TEXT EXTRACT
•••
1) x is negative and y is positive ⇒ last answer

2) cotФ = -12/35 ⇒ second answer

3) The right identity is cot²Ф - csc²Ф = -1 ⇒ last answer

Step-by-step explanation:

* For any point (x , y) lies on the terminal side of the angle Ф

 in standard position

* x = cosФ and y = sinФ

- If Ф in the first quadrant, then x , y are positive

∴ All trigonometry functions are positive

- If Ф in the second quadrant, then x is negative , y is positive

∴ sinФ only is positive

- If Ф in the third quadrant, then x is negative , y is negative

∴ tanФ only is positive

- If Ф in the fourth quadrant, then x is positive , y is negative

∴ cosФ only is positive

* Lets solve the problems

∵ Ф = 3π/4 ⇒ (135°)
•••
LISTED RECORDS

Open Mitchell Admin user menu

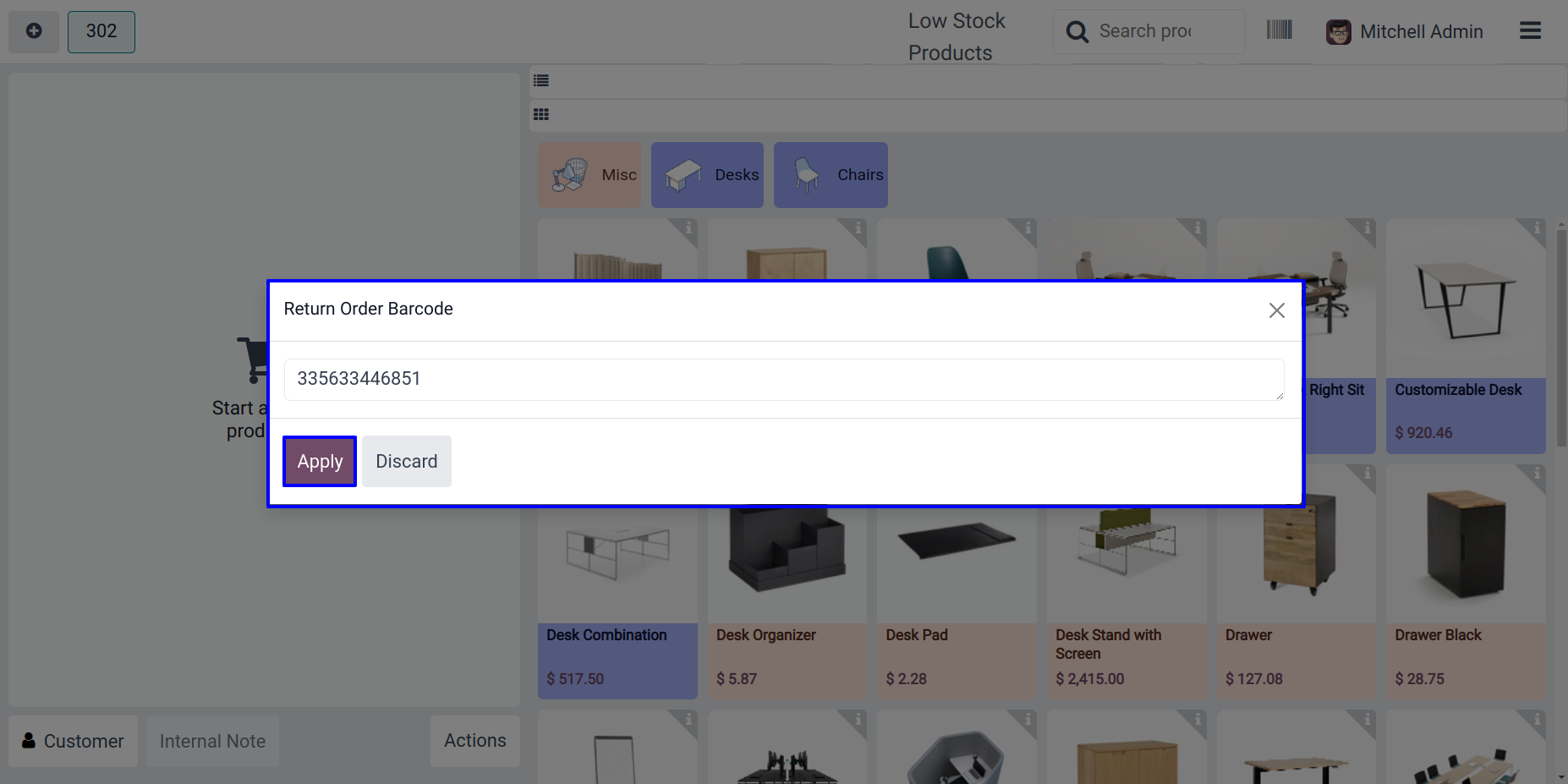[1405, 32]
•••
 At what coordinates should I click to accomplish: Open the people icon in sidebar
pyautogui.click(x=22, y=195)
•••
WORK TO COMPLETE
1 – For each statement, decide whether it agrees with the trigonometry explanation. Answer yes or no, and quote the words of the explanation that settle it.
(a) In the third quadrant, tanФ is the only positive function.
(b) In the fourth quadrant, x is negative.
(c) The value given for cotФ is 12/35.
2 – Carry on the trigonometry explanation from its last line.

SOLVED TASKS
1 –
(a) Yes: "If Ф in the third quadrant, then x is negative , y is negative" followed by "∴ tanФ only is positive"
(b) No: "If Ф in the fourth quadrant, then x is positive , y is negative"
(c) No: "cotФ = -12/35"

2 –
∴ It lies on the second quadrant

∴ x is negative and y is positive

* Lets revise the reciprocal of sinФ, cosФ and tanФ

- cscФ = 1/sinФ

- secФ = 1/cosФ

- cotФ = 1/tanФ

∵ secФ = -37/12

∴ cosФ = -12/37

∵ π/2 < Ф < π

∴ Ф lies on the second quadrant

∴ cotФ is negative values

∵ tan²Ф = sec²Ф - 1

∵ secФ = -37/12

∴ tan²Ф = (-37/12)² - 1 = 1225/144 ⇒ take√ for both sides

∴ tanФ = ± 35/12

∵ cotФ = ± 12/35

∵ cotФ is negative value

∴ cotФ = -12/35

* In the standard position of the angle Ф the terminal

 of it lies on the unit circle O

- By using Pythagorean theorem

∵ x² + y² = 1

∵ x = cosФ and y = sinФ

∴ cos²Ф + sin²Ф = 1 ⇒ (1)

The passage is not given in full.